Namen betroffener Unternehmen nennt das LKA in der Regel nicht. „Wir haben das Problem, dass die Firmen nur sehr spärlich Anzeige erstatten“, sagt Kunze. Das liege an der — unbegründeten — Angst, die Ermittler würden wichtige Technik sicherstellen. Aber auch an der Sorge um die eigene Reputation. Ausnahme sei, wenn das Unternehmen selbst mit den Ermittlern an die Öffentlichkeit gehen will, wie es das Neusser Lukaskrankenhaus nach einem Hackerangriff mit der sogenannten „Ransom-Ware“ im vergangenen Jahr getan hatte. Ein Virus verschlüsselte Patientendaten der Klinik und erpresste diese dann um Geld, damit sie wieder freigegeben würden. Man habe damals an einen kurzlebigen Kriminalitätstrend geglaubt, sagt Kunze, „aber tatsächlich steigen die Fallzahlen derzeit immer noch weiter“.

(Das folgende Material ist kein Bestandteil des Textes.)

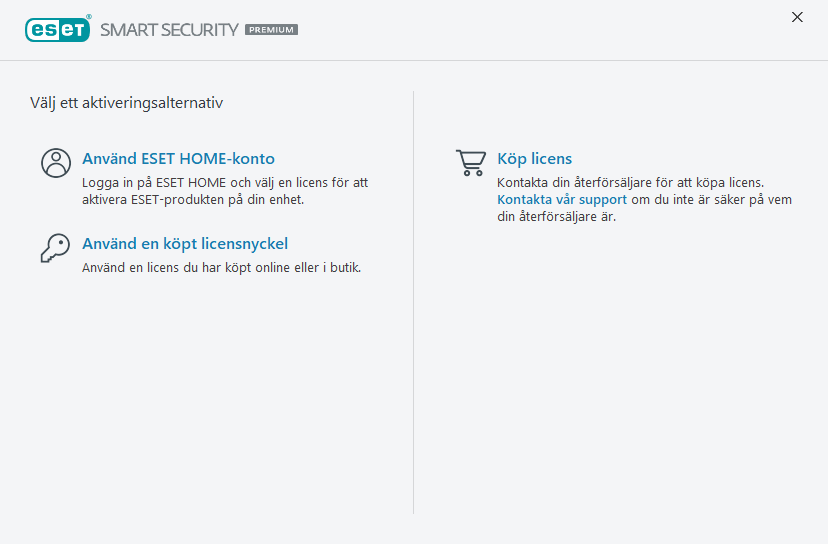Click the 'Använd en licens du har köpt' description

click(220, 268)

Mit einer ähnlichen Masche erpressten Hacker 2012 deutsche Online-Shops: Sie legten deren Server lahm und forderten dann Geld. Der Schaden lag im zweistelligen Millionenbereich. Drei Jahre lang bleiben die LKA-Ermittler im Netz an den Tätern dran — schließlich klickten in der Ukraine die Handschellen. Ein weiteres Beispiel für Aufwand und Zeit, welche die Cybercrime-Spezialisten in Düsseldorf investieren.

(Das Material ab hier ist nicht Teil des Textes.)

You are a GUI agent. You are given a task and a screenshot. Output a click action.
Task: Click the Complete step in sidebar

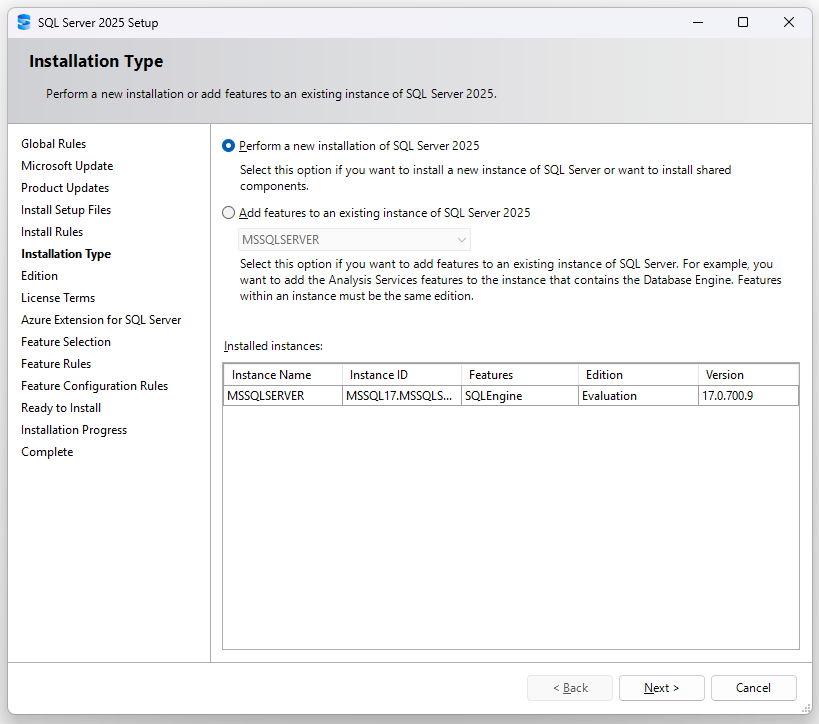pyautogui.click(x=46, y=451)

Deshalb wird auch die Struktur im Kompetenzzentrum jetzt verändert: Ein neues Recherche- und Fahndungszentrum soll in Zukunft besonders umfangreiche Fälle bearbeiten. Vor allem den Waffen- und Drogenhandel im Darknet hat diese Abteilung im Blick. Europa mit seiner sehr guten Server-Infrastruktur ist laut Kunze ein Knotenpunkt für den anonymen Datenverkehr. „Die neue Abteilung und das Recherchezentrum unterstreichen, dass der Kampf gegen Cybercrime bei der Landesregierung weiter höchste Priorität hat“, erklärt Jäger.

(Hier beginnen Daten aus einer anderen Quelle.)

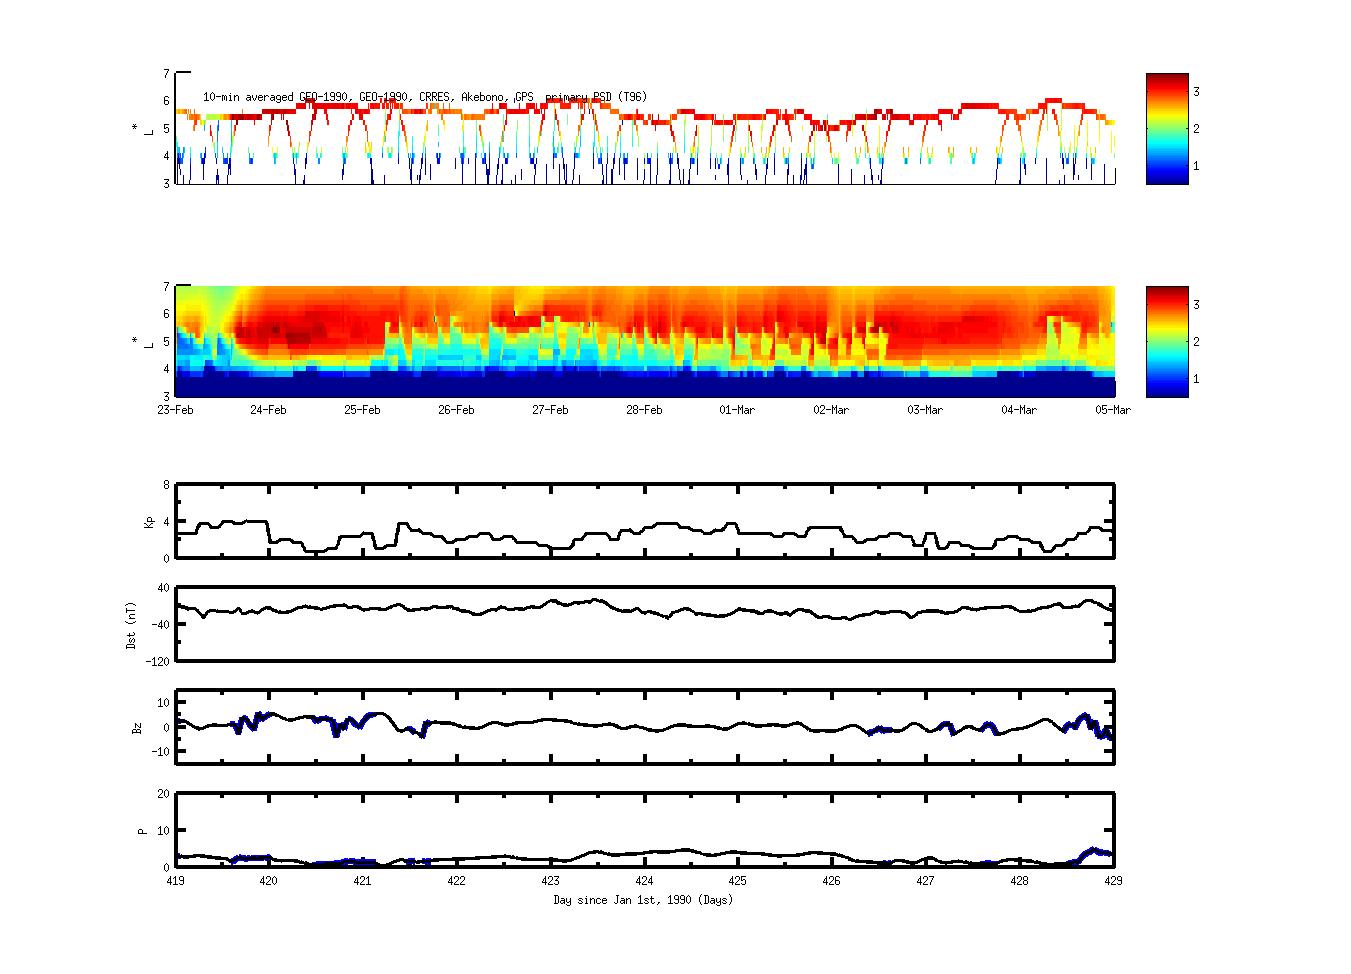Select the day 419 tick label
The width and height of the screenshot is (1351, 974).
(175, 881)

Kritik gab es am Montag dennoch aus der Opposition: Theo Kruse, innenpolitischer Sprecher der CDU-Fraktion im Landtag, warf Jäger „Stückwerk“ bei der Bekämpfung der Computerkriminalität vor. „Wir brauchen zwar Informatiker zur Bekämpfung von Cyberkriminalität — aber was sollen die ausrichten, wenn es keine zusätzlichen Ermittler gibt?“, fragt er. Ohne eine Stärkung der Kripo könnte das Kompetenzzentrum wenig bewirken. Allerdings hat die rot-grüne Landesregierung die Einstellungszahlen bei der Polizei in der jüngeren Vergangenheit bereits drastisch erhöht.